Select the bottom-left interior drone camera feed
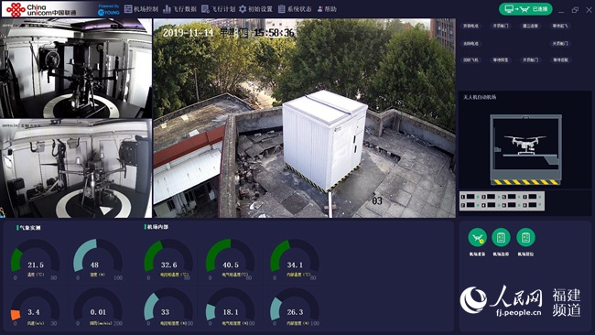 pos(76,168)
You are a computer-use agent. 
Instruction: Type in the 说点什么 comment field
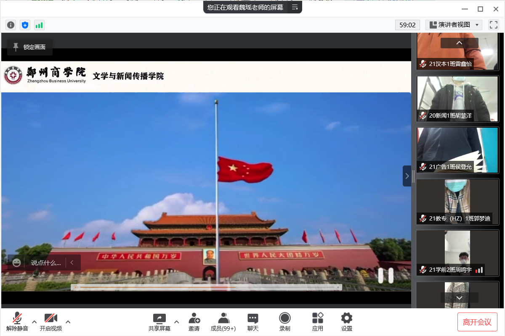[x=46, y=263]
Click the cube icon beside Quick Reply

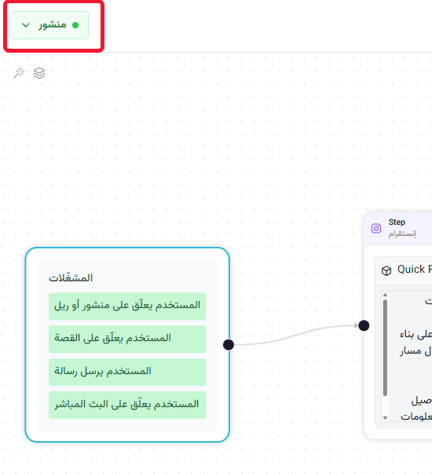click(x=386, y=270)
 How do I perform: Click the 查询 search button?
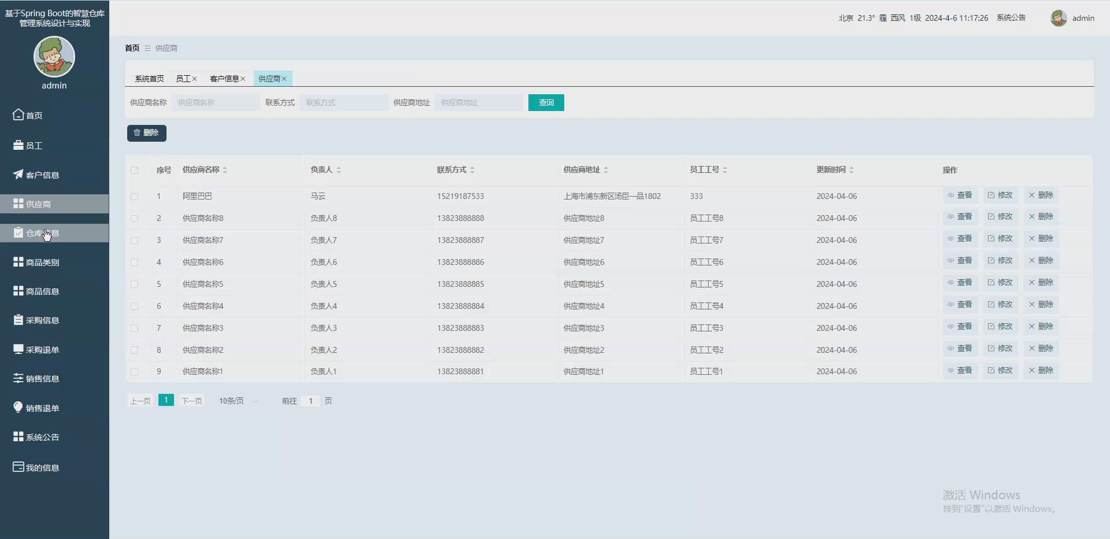(x=545, y=102)
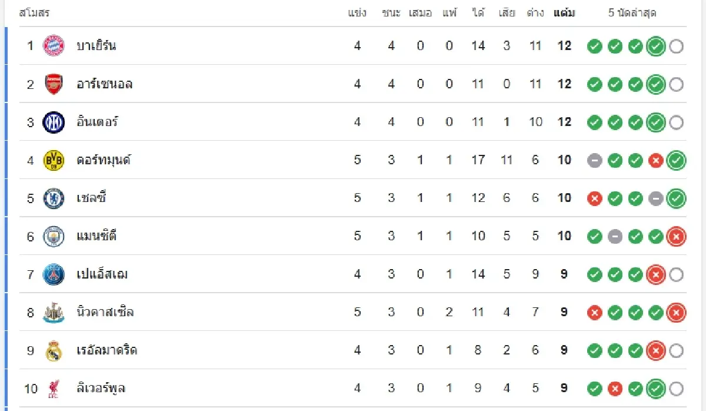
+ + + + +
* TASK *
Format the entries from the line containing "Click the cube icon beside Quick Reply" through the end of the entries as a numbered list, skipping blank lines and leaving out the pictures.

* ANSWER FOR THIS EXERCISE *
1. Click the cube icon beside Quick Reply
2. click(x=386, y=270)
3.  How do I perform: Click the 查询 search button?
4. (x=545, y=102)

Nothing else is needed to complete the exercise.